#### [Assignment]
From the records below, please print only the lines from the one containing "Click the Cookies cookie icon" through the one containing "Given: Click first", both included. Skip the pictures.

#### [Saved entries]
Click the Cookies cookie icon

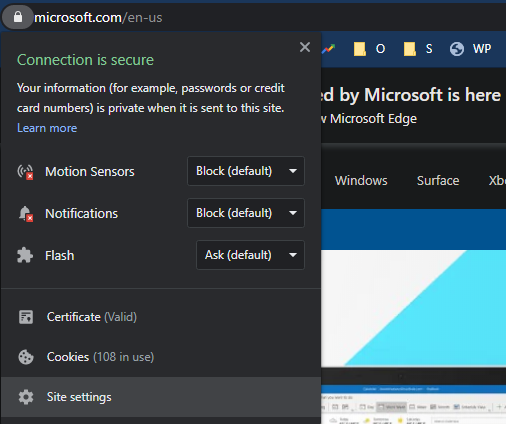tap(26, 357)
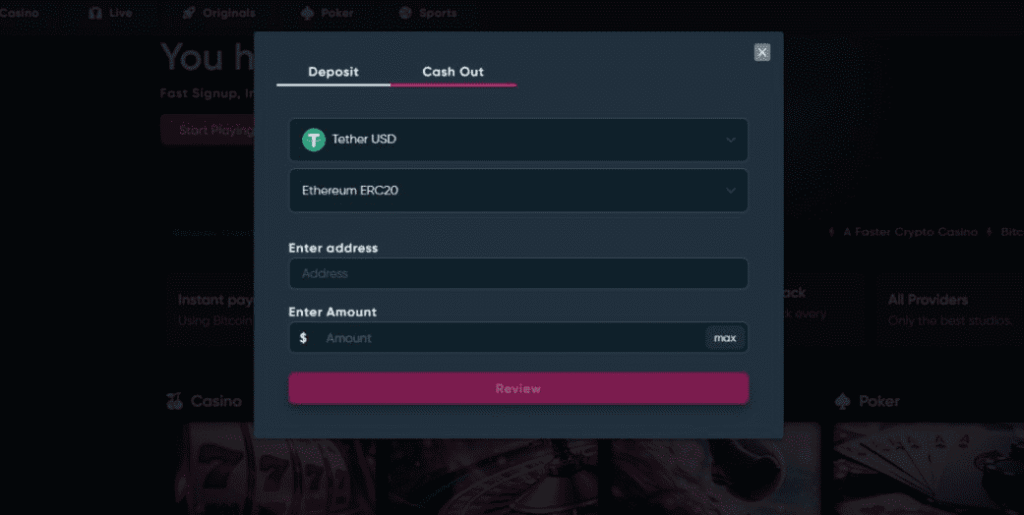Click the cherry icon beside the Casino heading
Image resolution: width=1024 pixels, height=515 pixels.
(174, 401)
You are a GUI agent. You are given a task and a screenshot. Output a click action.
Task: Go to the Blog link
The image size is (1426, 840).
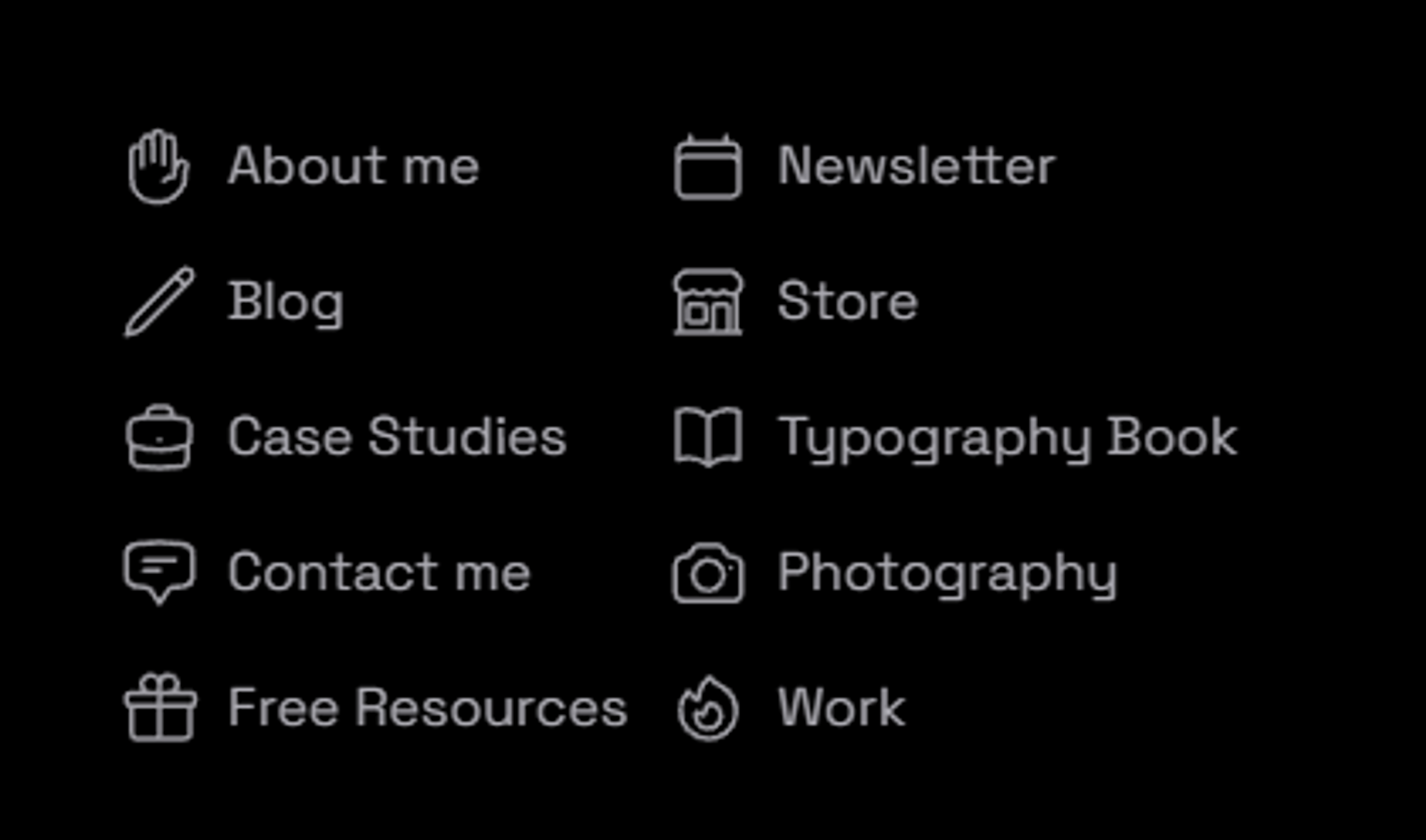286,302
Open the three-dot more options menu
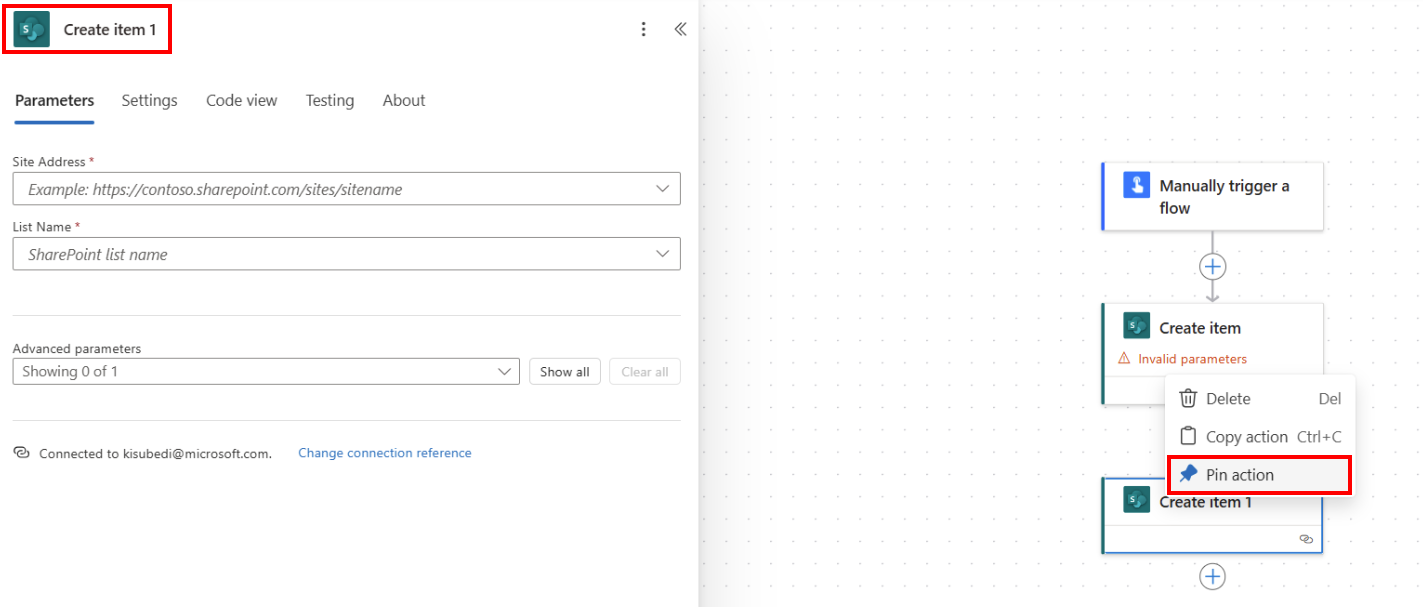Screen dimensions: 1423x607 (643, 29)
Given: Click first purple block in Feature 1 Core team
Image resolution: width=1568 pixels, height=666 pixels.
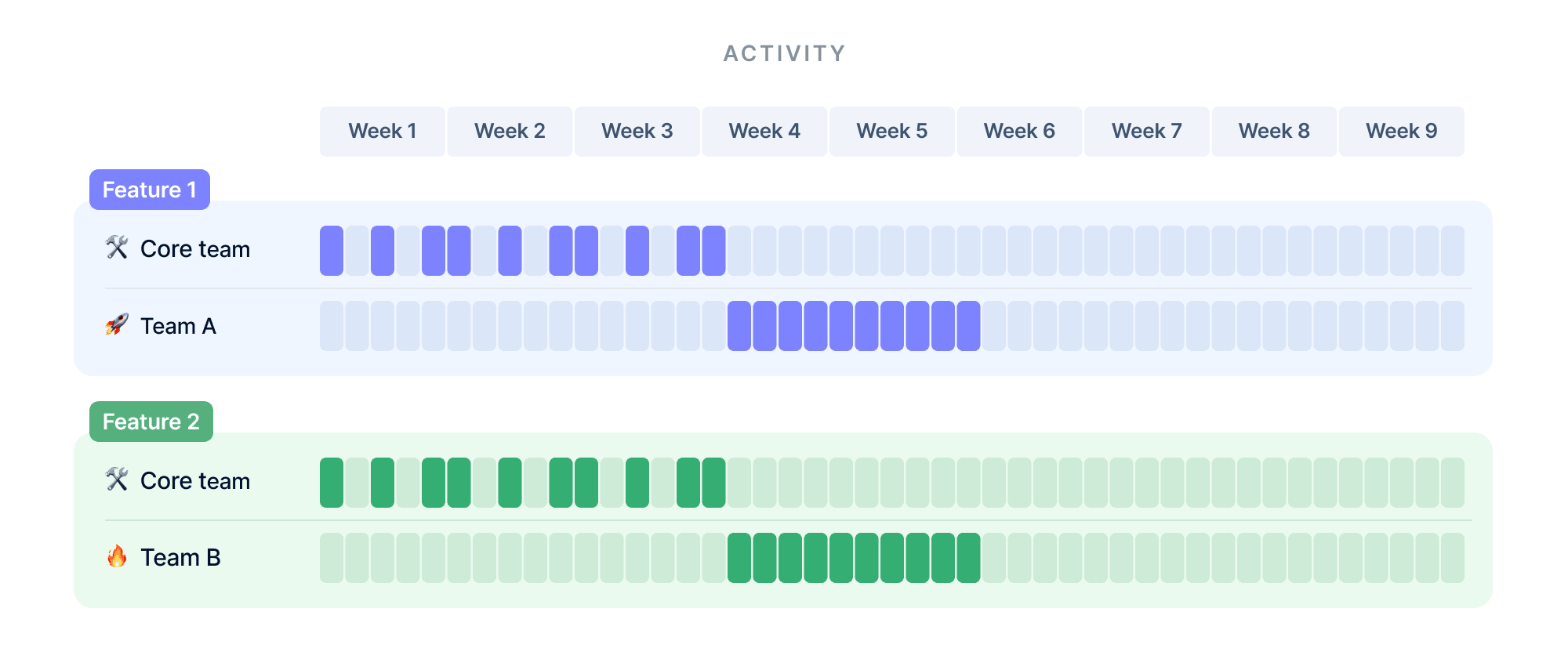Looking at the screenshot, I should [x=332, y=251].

* * *

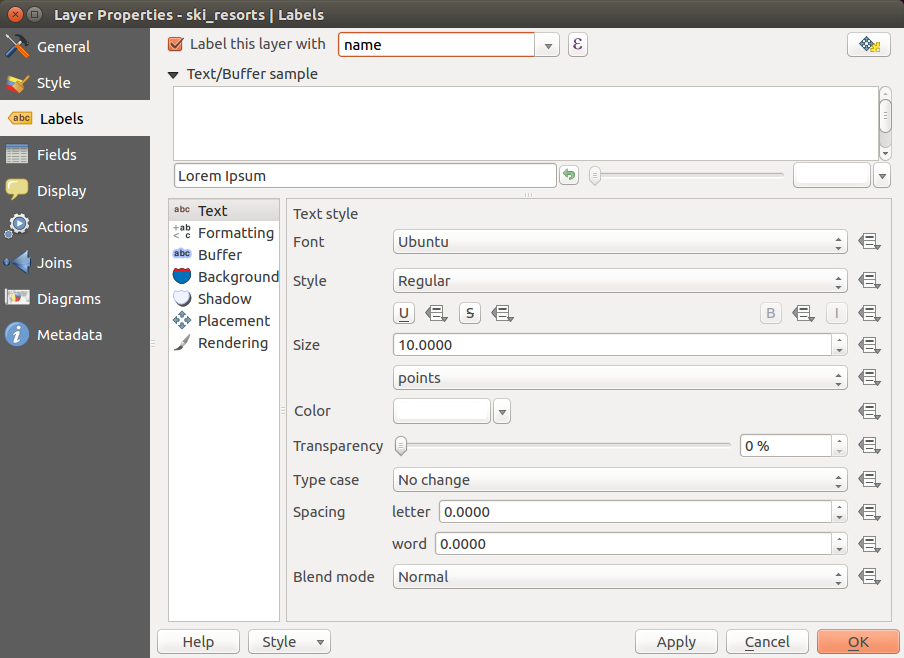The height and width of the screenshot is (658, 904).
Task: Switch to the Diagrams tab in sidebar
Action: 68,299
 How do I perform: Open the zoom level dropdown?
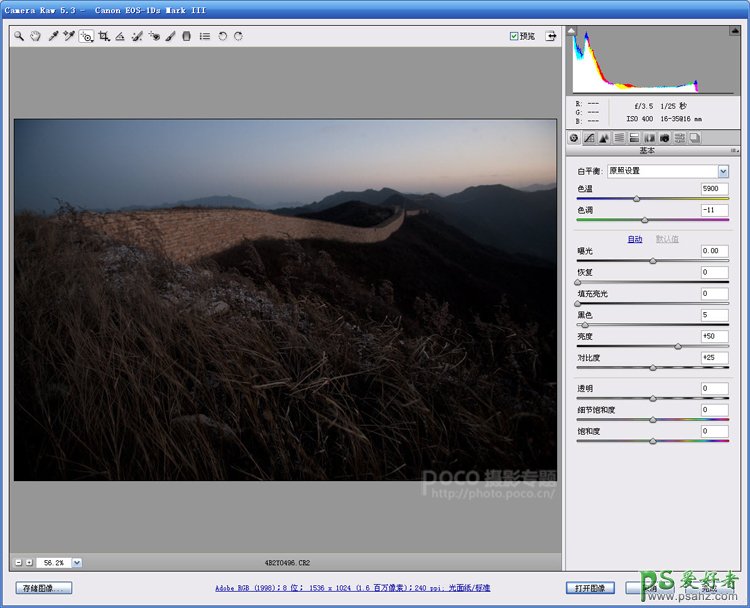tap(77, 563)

#### [Written response]
Click the Cookies cookie icon

tap(26, 357)
Click the cherry icon beside the Casino heading
Image resolution: width=1024 pixels, height=515 pixels.
(174, 401)
You are a GUI agent. You are given a task and a screenshot. Output a click action.
Task: Go to the Blog link
The image size is (1426, 840).
286,302
Open the three-dot more options menu
Screen dimensions: 1423x607 (643, 29)
Given: Click first purple block in Feature 1 Core team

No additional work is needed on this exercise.